Copy the lines verbatim, from the line with "1402x824 pixels. Task: Open" to the line with "pyautogui.click(x=326, y=271)", both included, leaving out the pictures.

- [Data rows]:

********************

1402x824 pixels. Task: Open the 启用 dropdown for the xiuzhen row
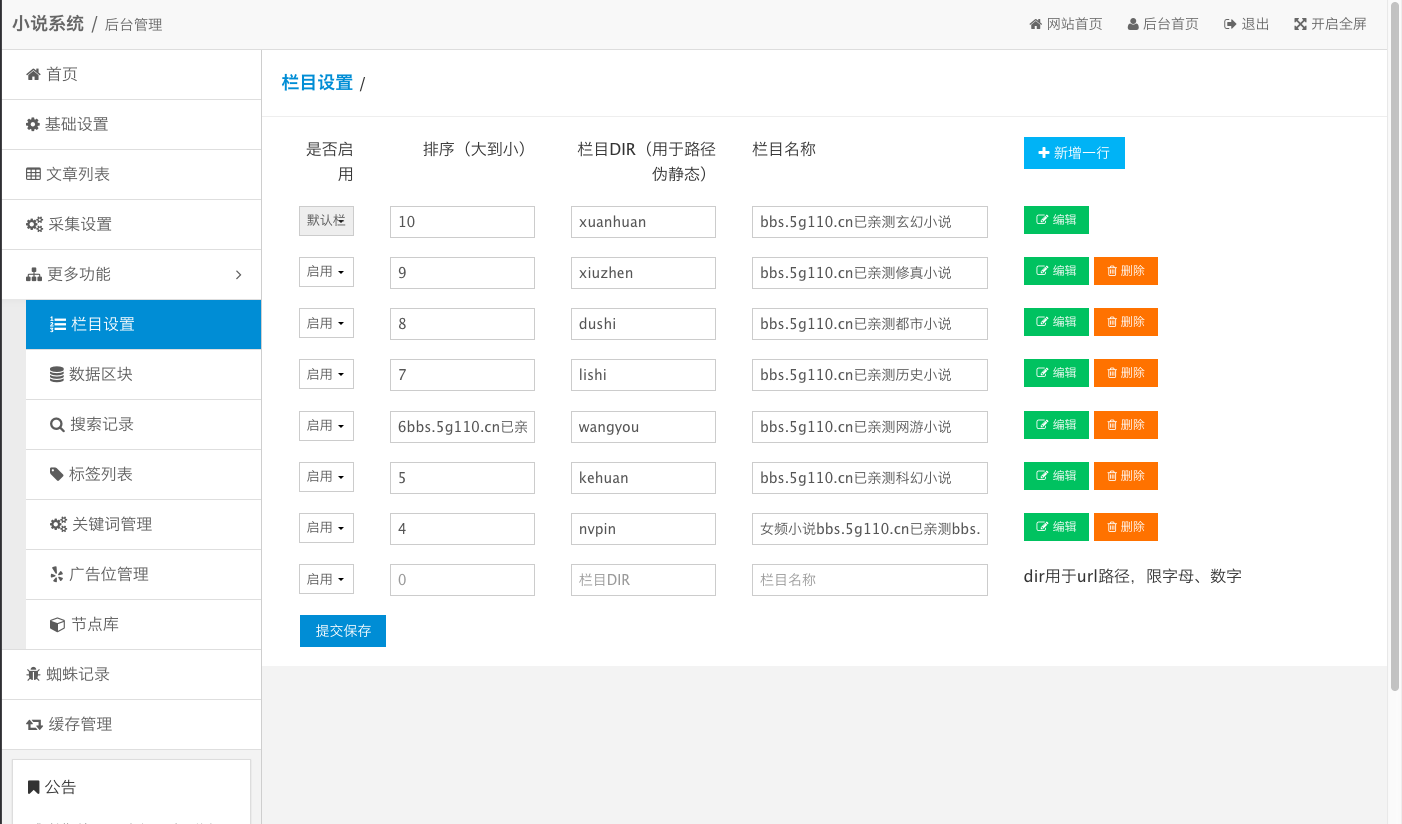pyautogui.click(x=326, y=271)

********************

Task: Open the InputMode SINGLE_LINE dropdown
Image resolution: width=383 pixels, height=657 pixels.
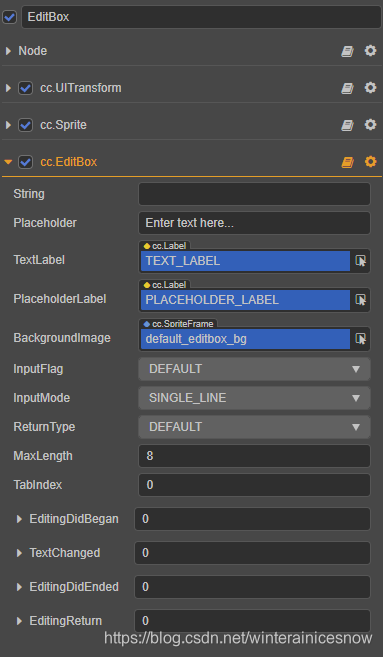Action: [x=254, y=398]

********************

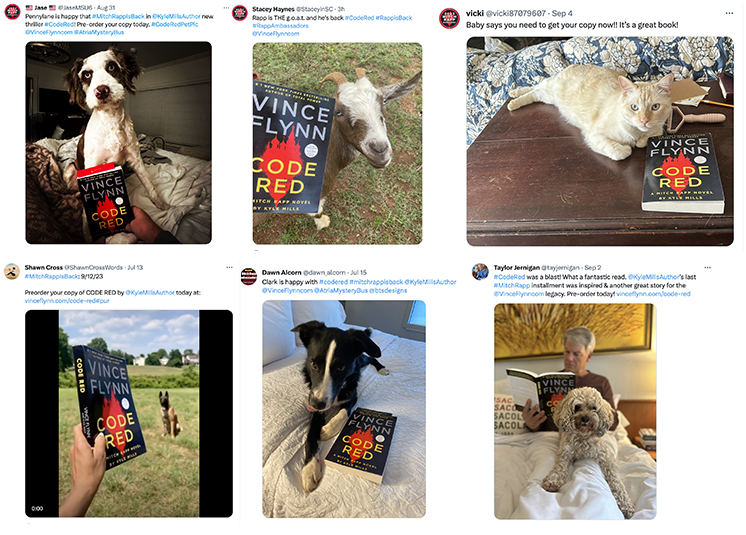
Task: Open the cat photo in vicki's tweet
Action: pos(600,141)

********************

- [Answer to this problem]:
1402x824 pixels. Task: Open the 启用 dropdown for the xiuzhen row
pyautogui.click(x=326, y=271)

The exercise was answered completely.